Computer Control Systems
[0131] The present disclosure provides computer control systems
that are programmed to implement methods of the disclosure. FIG. 9
shows a computer system 9001 that is programmed or otherwise
configured to implement the methods provided herein. The computer
system 9001 can regulate various aspects of stratifying risk of
occurrence of disease of the present disclosure, such as, for
example, running a classifier or training algorithm and reporting
the stratified risk of occurrence. The computer system 9001 can be
an electronic device of a user or a computer system that is
remotely located with respect to the electronic device. The
electronic device can be a mobile electronic device.
[0132] The computer system 9001 includes a central processing unit
(CPU, also "processor" and "computer processor" herein) 9005, which
can be a single core or multi core processor, or a plurality of
processors for parallel processing. The computer system 9001 also
includes memory or memory location 9010 (e.g., random-access
memory, read-only memory, flash memory), electronic storage unit
9015 (e.g., hard disk), communication interface 9020 (e.g., network
adapter) for communicating with one or more other systems, and
peripheral devices 9025, such as cache, other memory, data storage
and/or electronic display adapters. The memory 9010, storage unit
9015, interface 9020 and peripheral devices 9025 are in
communication with the CPU 9005 through a communication bus (solid
lines), such as a motherboard. The storage unit 9015 can be a data
storage unit (or data repository) for storing data. The computer
system 9001 can be operatively coupled to a computer network
("network") 9030 with the aid of the communication interface 9020.

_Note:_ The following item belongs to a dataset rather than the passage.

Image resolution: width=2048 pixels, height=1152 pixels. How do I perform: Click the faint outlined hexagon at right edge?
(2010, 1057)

The network 9030 can be the Internet, an internet and/or extranet,
or an intranet and/or extranet that is in communication with the
Internet. The network 9030 in some cases is a telecommunication
and/or data network. The network 9030 can include one or more
computer servers, which can enable distributed computing, such as
cloud computing. The network 9030, in some cases with the aid of
the computer system 9001, can implement a peer-to-peer network,
which may enable devices coupled to the computer system 9001 to
behave as a client or a server.
[0133] The CPU 9005 can execute a sequence of machine-readable
instructions, which can be embodied in a program or software. The
instructions may be stored in a memory location, such as the memory
9010. The instructions can be directed to the CPU 9005, which can
subsequently program or otherwise configure the CPU 9005 to
implement methods of the present disclosure. Examples of operations
performed by the CPU 9005 can include fetch, decode, execute, and
writeback.
[0134] The CPU 9005 can be part of a circuit, such as an integrated
circuit. One or more other components of the system 9001 can be
included in the circuit. In some cases, the circuit is an
application specific integrated circuit (ASIC).
[0135] The storage unit 9015 can store files, such as drivers,
libraries and saved programs. The storage unit 9015 can store user
data, e.g., user preferences and user programs. The computer system
9001 in some cases can include one or more additional data storage
units that are external to the computer system 9001, such as
located on a remote server that is in communication with the
computer system 9001 through an intranet or the Internet.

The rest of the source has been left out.